The evaluation methodology involved testing various tools/methods including Reducto, Azure Document Intelligence, AWS Textract Tables, GPT4o, Google Cloud Document AI, Unstructured, and Chunkr. The evaluation process used a hierarchical alignment approach, treating table comparison as a hierarchical alignment problem, similar to DNA sequence alignment. The final similarity score, normalized between 0 and 1, indicates the level of match between tables. RD-TableBench aims to provide a more diverse set of real-world examples, ensuring accuracy with manual annotations.
Key takeaways:
- RD-TableBench is an open benchmark developed to evaluate extraction performance for complex tables, including scenarios like scanned tables, handwriting, language detection, and merged cells.

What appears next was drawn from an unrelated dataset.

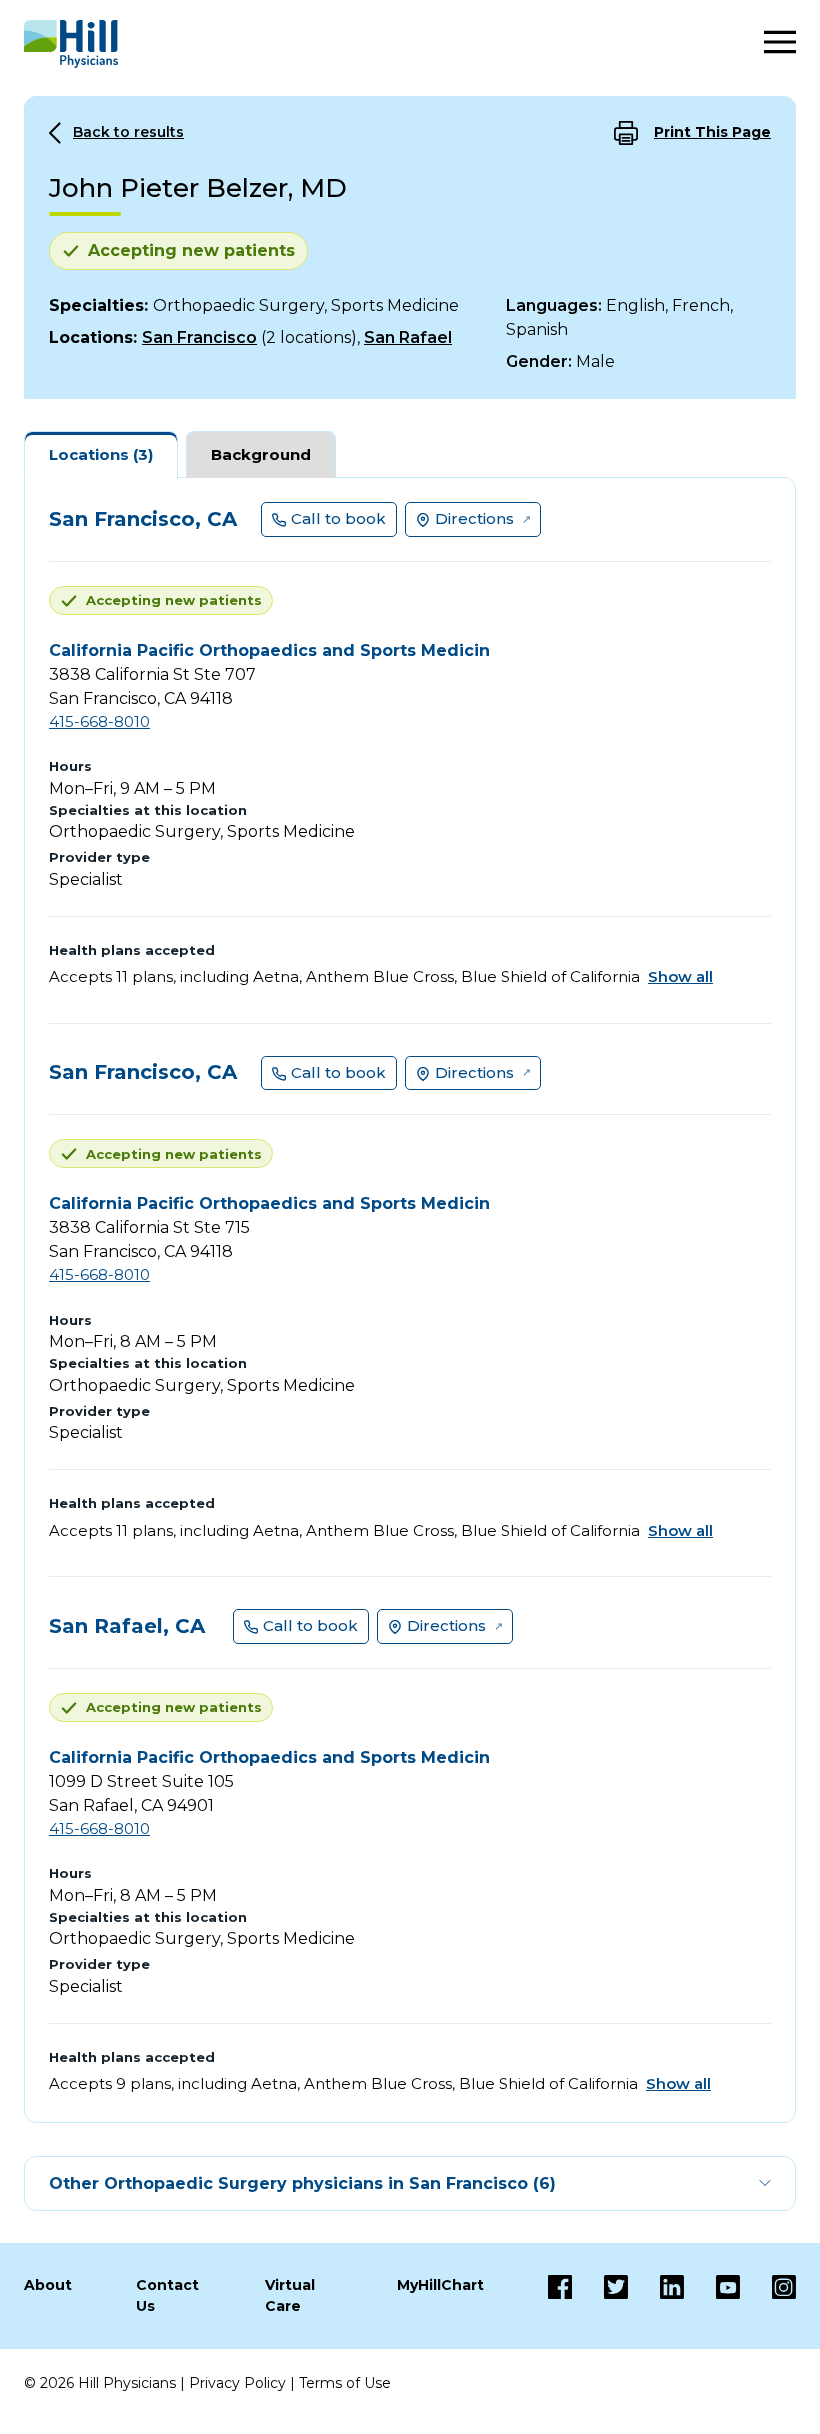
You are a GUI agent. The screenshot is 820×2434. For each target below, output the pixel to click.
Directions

- The data for RD-TableBench was manually annotated by a team of PhD-level human labelers, comprising 1000 complex table images from a diverse set of publicly available documents.
- The evaluation methodology involved several tools/methods including Reducto, Azure Document Intelligence, AWS Textract Tables, GPT4o, Google Cloud Document AI, Unstructured, and Chunkr.
- The benchmark uses a hierarchical alignment approach for table comparison, treating it as a problem similar to DNA sequence alignment, and uses the Needleman-Wunsch algorithm for measuring table similarity.